Na esfera administrativa federal, a LAC determina que a Controladoria-Geral da União tem competência concorrente para instaurar e julgar o Processo Administrativo de Responsabilização (PAR) e competência exclusiva para avocar os processos instaurados para examinar sua regularidade, corrigi-los ou mesmo para aplicar a penalidade administrativa cabível, bem como para apurar e julgar atos praticados contra a administração pública estrangeira. Segundo dados recentes da Controladoria-Geral da União, somente na esfera administrativa federal foram identificados mais de 180 PARs instaurados para investigar atos relacionados à corrupção praticados por empresas. Como resultado das apurações, o governo federal aplicou cerca de 30 penalidades, das quais mais de 20 foram multas sobre o faturamento bruto anual da pessoa jurídica, que totalizam mais de R$ 12 milhões.

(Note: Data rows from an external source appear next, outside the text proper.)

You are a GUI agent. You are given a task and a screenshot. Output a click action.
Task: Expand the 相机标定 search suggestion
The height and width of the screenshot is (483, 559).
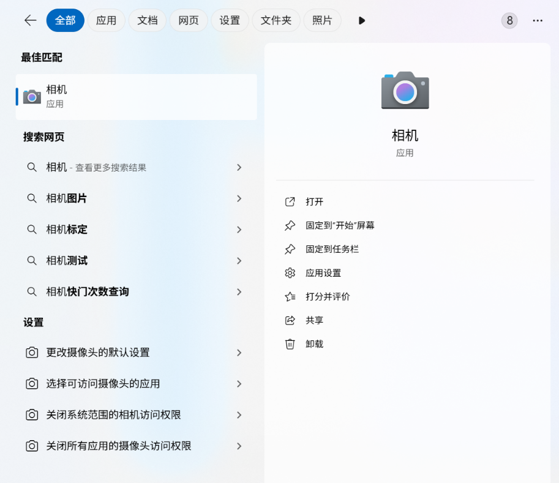coord(239,230)
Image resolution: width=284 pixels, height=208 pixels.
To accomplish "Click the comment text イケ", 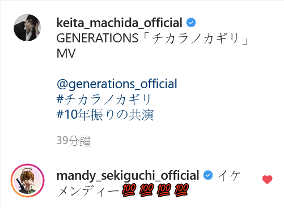I will tap(229, 176).
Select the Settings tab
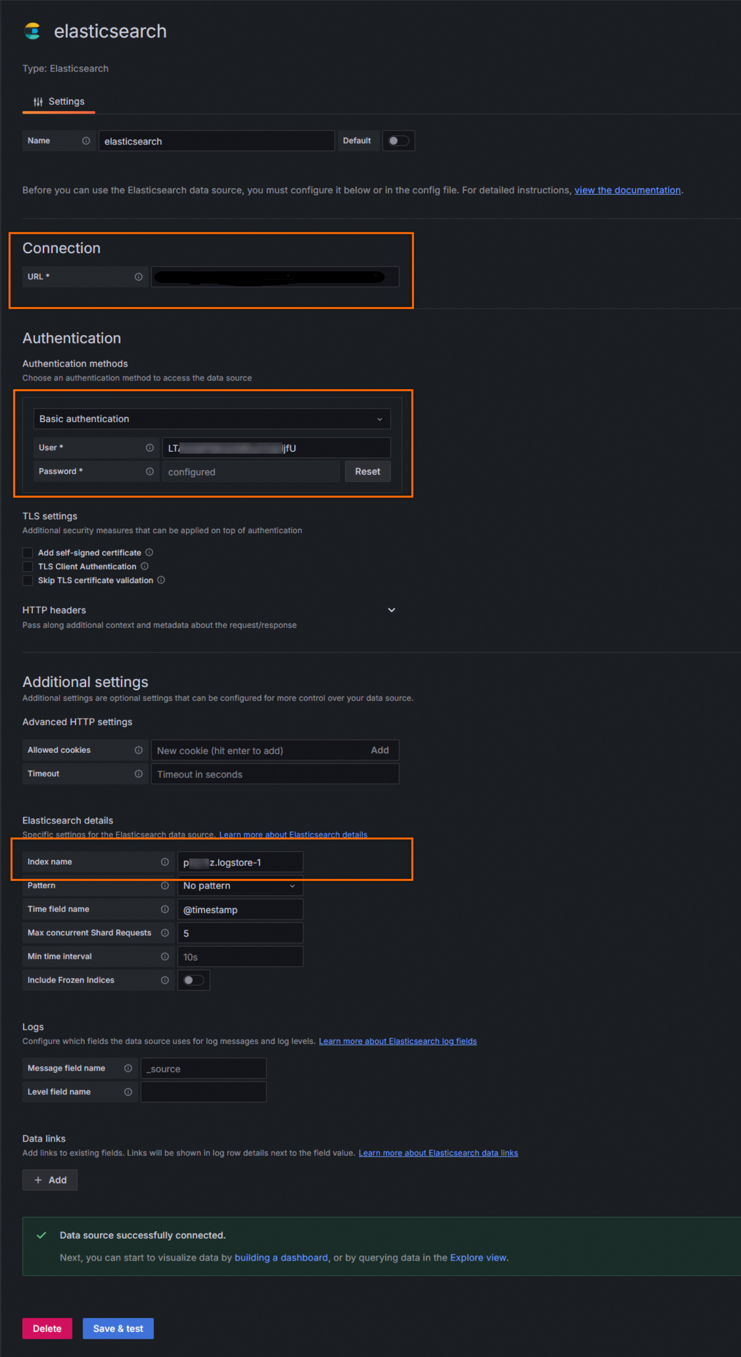 point(59,101)
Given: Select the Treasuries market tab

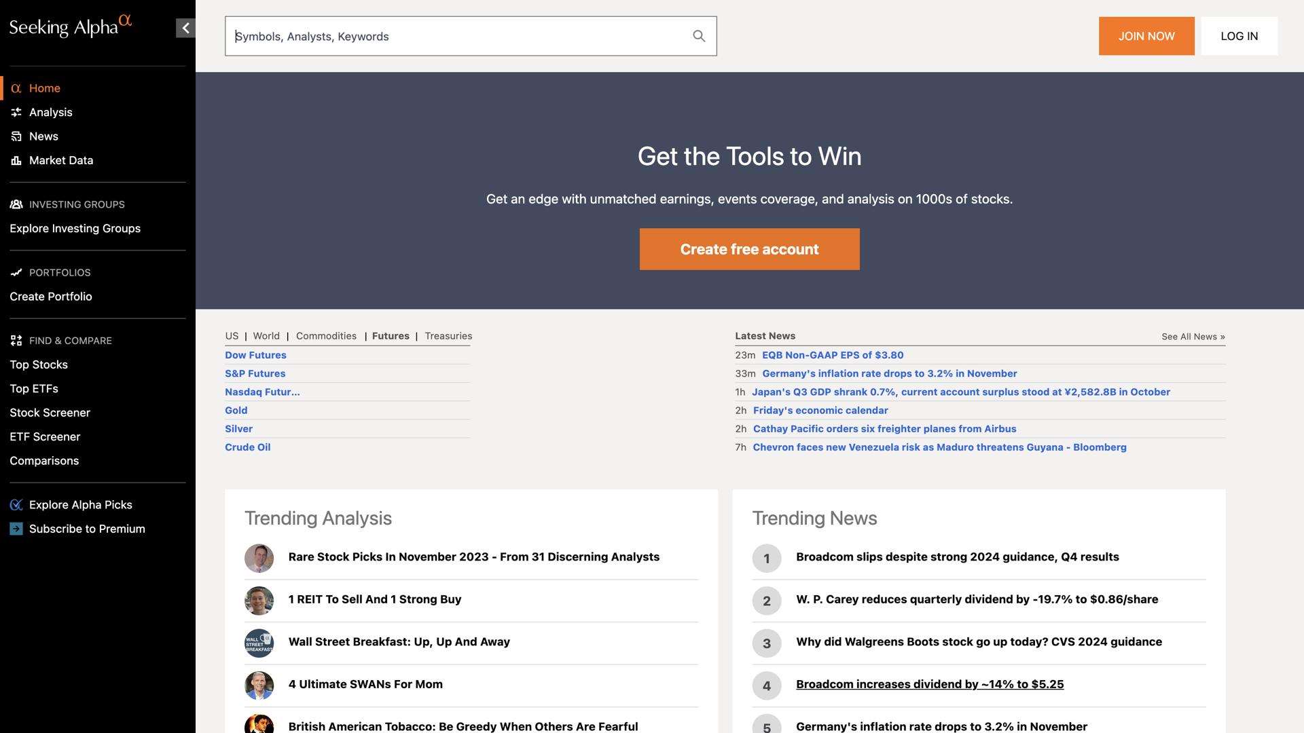Looking at the screenshot, I should tap(448, 336).
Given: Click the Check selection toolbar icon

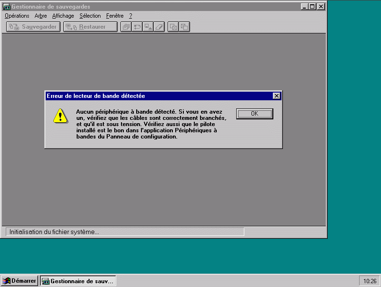Looking at the screenshot, I should [173, 27].
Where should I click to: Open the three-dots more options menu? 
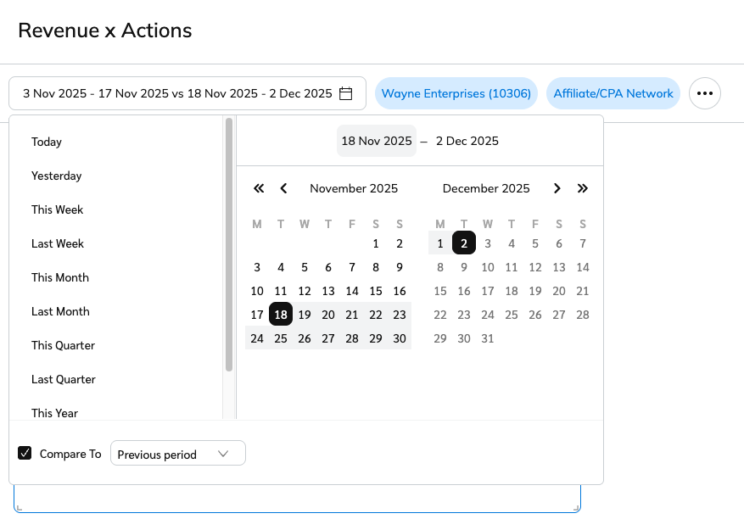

Com o objetivo de reunir e dar publicidade às sanções aplicadas com base na LAC pelos órgãos ou entidades dos poderes executivo, legislativo e judiciário de todas as esferas de governo, a própria LAC criou o Cadastro Nacional de Empresas Punidas (CNEP). Trata-se, portanto, de um banco de informações mantido pela Controladoria-Geral da União que contem os detalhes sobre as sanções aplicadas às empresas por atos de corrupção, bem como informações referentes a eventual descumprimento de acordo de leniência celebrado com fundamento na LAC.
Da análise das informações disponíveis no CNEP, verificamos que 20 empresas constam atualmente neste cadastro, das quais todas sofreram a sanção de multa e 5 foram penalizadas também com a publicação extraordinária da decisão condenatória, com fundamento na LAC.
Com relação aos acordos de leniência, alguns já foram celebrados no âmbito específico da LAC e diversos outros estão em negociação. No entanto, o conteúdo de muitos destes acordos ainda permanece em sigilo mesmo após sua assinatura, com o objetivo de salvaguardar as investigações ainda em curso.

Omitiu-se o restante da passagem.